TASK:
Scan the material for the string "screenshot" and copy out every line in which it occurs.

Segment Open

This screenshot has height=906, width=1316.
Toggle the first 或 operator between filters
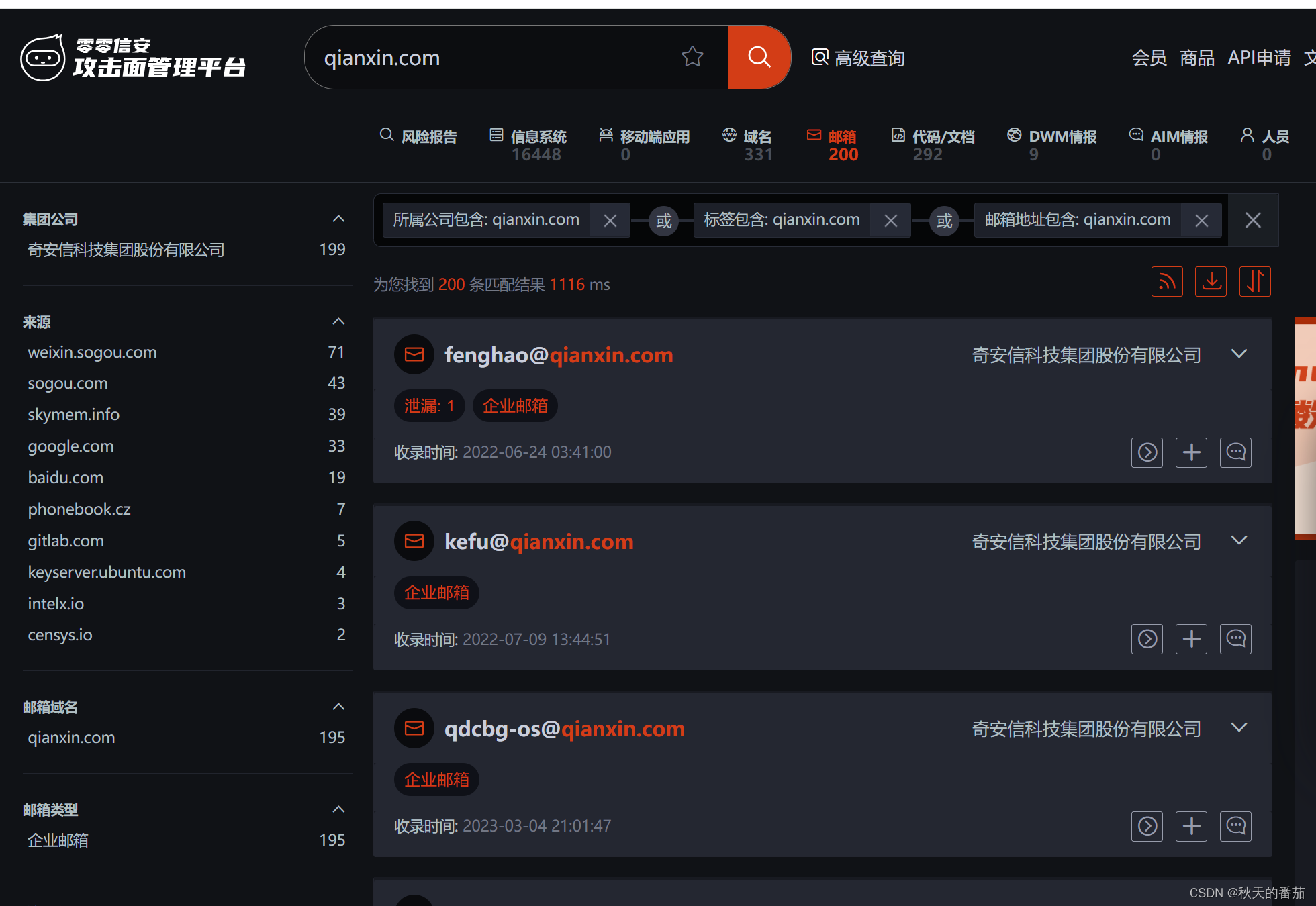pyautogui.click(x=663, y=220)
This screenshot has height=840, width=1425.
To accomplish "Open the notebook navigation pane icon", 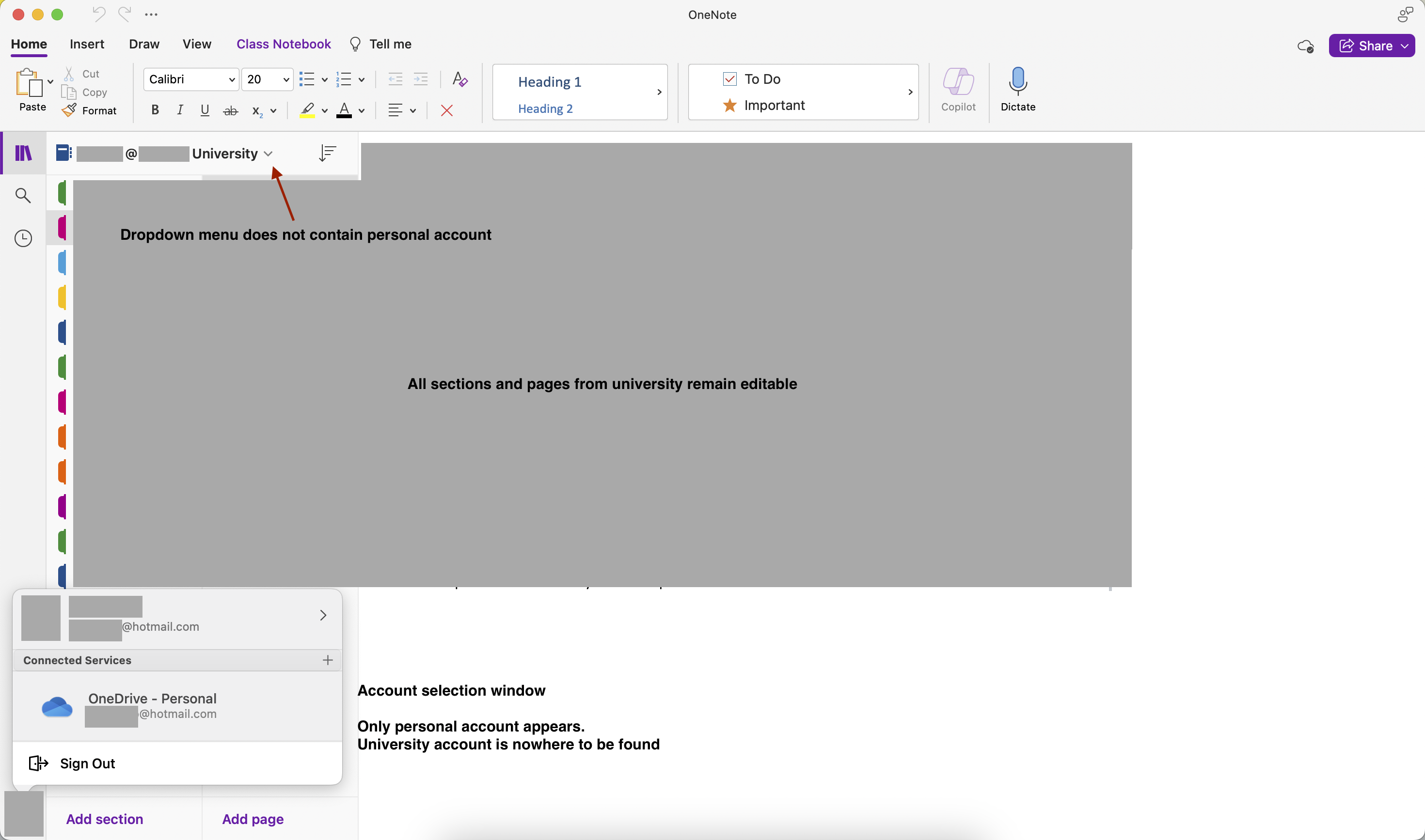I will click(23, 153).
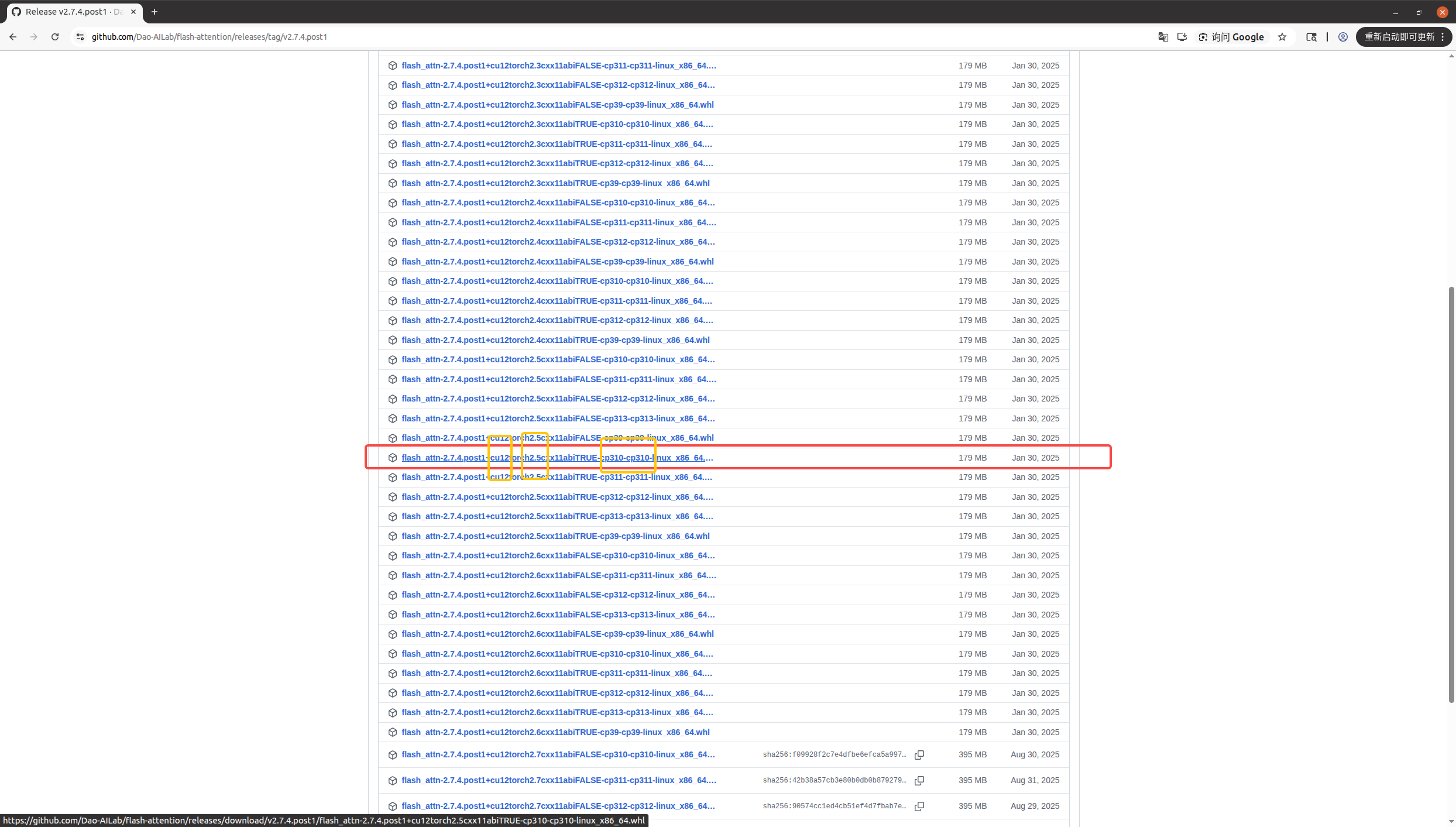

Segment Closed

SOLUTION TO THIS PROBLEM:
This screenshot has height=906, width=1316.
This screenshot has height=840, width=1425.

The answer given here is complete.